Selected passage.
Hunter Weitzman

What is YOUR Canada?

Canada has the largest coastline of any country in the world. This is just one of the many incredible facts that makes this nation so amazing. Everyone is aware that Canada was founded in 1867, which makes this July 1 st the 150th anniversary of this beautiful country. To mostly everyone, that is what their Canada is, 150 years old. But my Canada, is only 97 years old. That is the age of my great grandma, Daisy Deman. Daisy was, and still is, a wonderful woman. Obviously, she can’t be as old as the country itself, but she is just short of 2/3rd5 of its age. Daisy was born on the seventh day of March, 1920 and all I know of Canada has been from her life stories. Daisy was the seventh child to a farming family in Cortland, Ontario. She lived in an extremely small farm house with just one bedroom for all 9 people. Things that we take for granted today, they did not have. They had no electricity, no plumbing, no car, no television… and definitely no iPhones. Our nation back in Daisy’s childhood was completely different from the way we live today. For example, today we have cellular devices that fit it our pockets, and they do a lot more than just calling. What did Daisy have instead of an ‘Phone? A candlestick phone, which operated on a “party line”. This meant that numerous farm houses would share the same line. People were able to listen in on all their neighbours conversations and that’s exactly what a lady who lived down the road from Daisy did all day. Our country has gone from a single-family party line phone, to nearly everyone in a house with their own personal device that fits in the pocket of your jeans.

Information provided.
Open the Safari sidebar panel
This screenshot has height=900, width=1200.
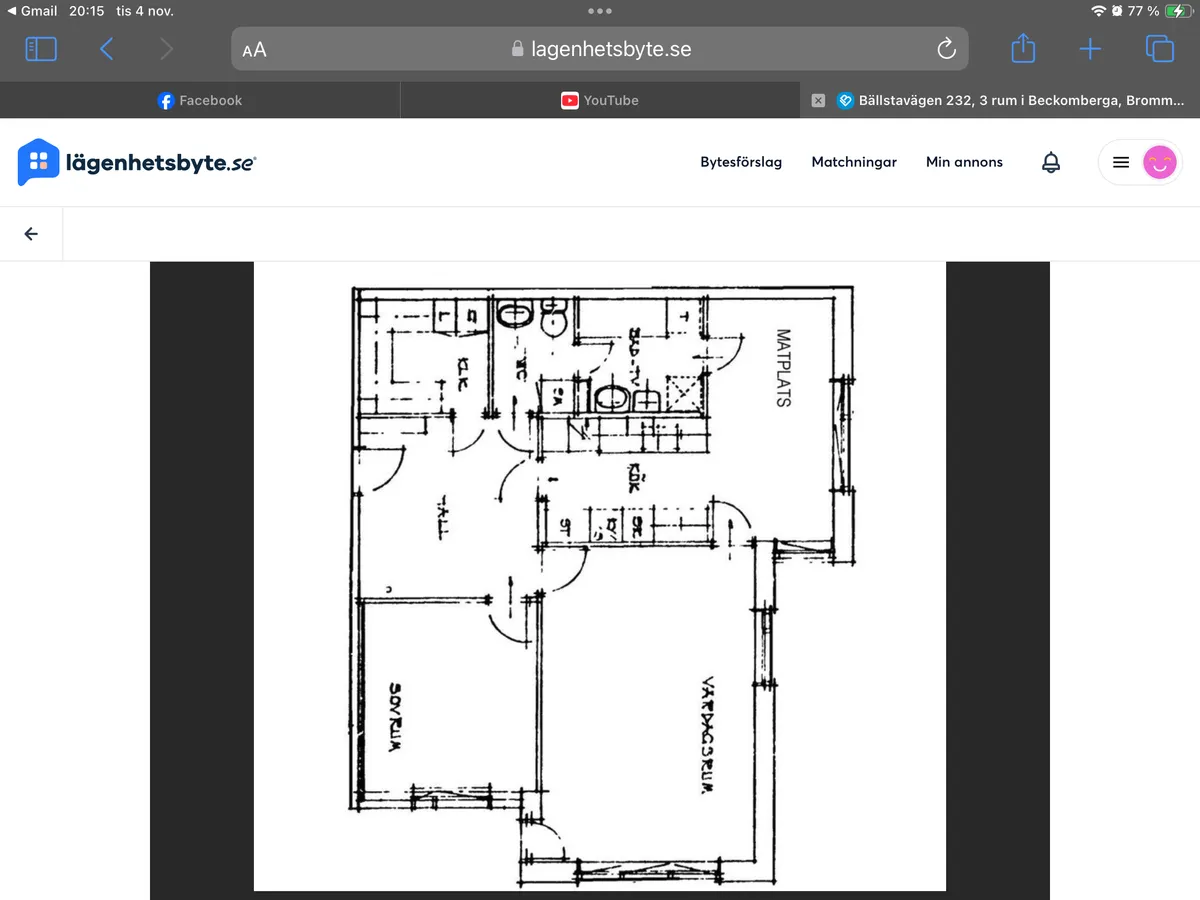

What you need to do.
(1) According to the essay about Daisy Deman and Canada, where was the farming family she was born into living?
(2) Resume the essay "What is YOUR Canada?" right after its final sentence.
The lines have nothing to do with the essay.

Answer list.
(1) Cortland, Ontario.

(2)
Wow, look how far we’ve come! In regards to the evolution of everyday technology, my great grandma was fortunate enough to be able to purchase the first Model T Ford, at a price tag of $950. This was a huge jump from transportation via horse and buggy, which Daisy experienced for the first part of her life. Throughout Daisy’s many years she saw the evolution of transportation, from horse and buggy to simple automobiles, to the introduction of planes, and now fancy, complex vehicles. In a few more years, it’s very likely that the very land that she once saw roaming with horse and buggy will be packed with self-driving cars… and she would’ve seen it all. Technology was just a small part of what Daisy has experienced over the years. At the age of 19, Daisy snuck across the U.S border to elope with the farm boy down the street. They kept their marriage a secret for quite some time and spent their first few months in separate homes. The Second World War was now beginning and Daisy was pregnant. Her husband was ready to go off to serve his country. Shortly after her son was born, they all attended a family picnic, where during a friendly game of softball her husband was struck in the head with the ball. He died a week later due to blunt force trauma.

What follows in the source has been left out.